Pink nodded. “The rebels are the reason why there’s a curfew now in the city.”

So there must have been rebels nearby.

“Do the rebels ever do anything bolder?” I asked.

Blue frowned. “Like what?”

“Like attack the Magic Collective’s castles.”

“No, even they are not that foolish,” said Pink. “Entry into the castles is forbidden to all but the Chosen Ones, and there are magical defenses to keep out the unworthy.”

We’d thrown our final balls into the wall holes, and the game was over.

“You throw those balls better than anyone I’ve ever met,” Blue said.

I was willing to bet she’d never met an angel—or anyone with supernatural hand-eye coordination, for that matter. Not if the humans here were kept completely separate from anyone with magic.

“Don’t you worry. Those dirty rebels won’t be able to get the jump on someone with your reflexes.” Pink flashed us a warm smile.

“Where are you staying while you’re here?” Blue asked us.

“We were thinking of camping out in the woods,” replied Damiel.

“On your honeymoon?” Shock flashed across Blue’s face. “You mustn’t.”

Pink nodded. “Especially with the rebels stalking about. “There’s a nice hotel near the sacred springs. It’s called the Sunshine Palace.”

“The matron is lovely.”

“And she makes the loveliest fruit pies.”
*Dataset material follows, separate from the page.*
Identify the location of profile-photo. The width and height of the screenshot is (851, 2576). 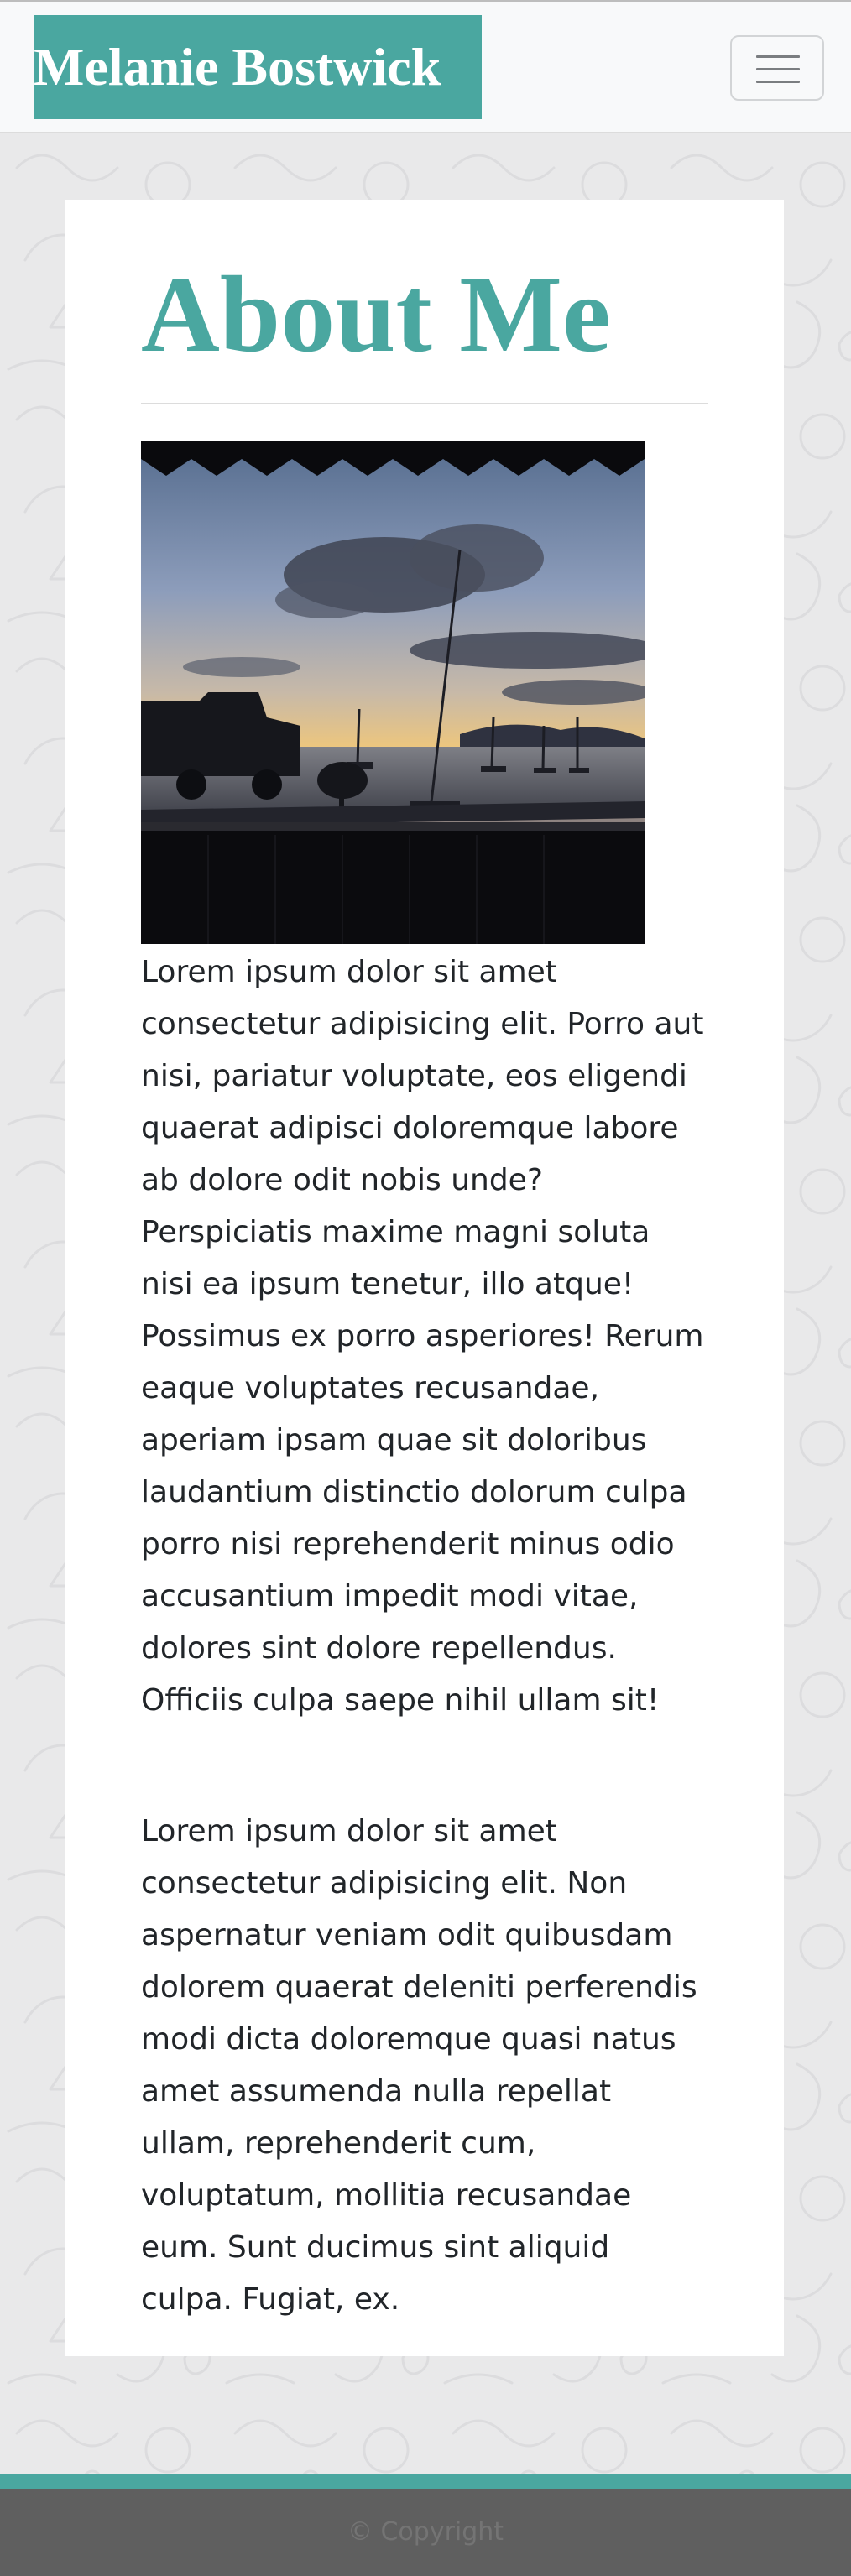
(393, 692).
Damiel looked at me. “It is late. And we haven’t slept in a long time.”

“True,” I agreed.

So we bade farewell to our bar buddies and headed out. Along the way to the hotel, we got a quick look at the Hive’s fortress. From the buzz of magic in the air, it was obviously heavily warded, just as the three women had told us.

There had to be a way in, but right now, I didn’t see it.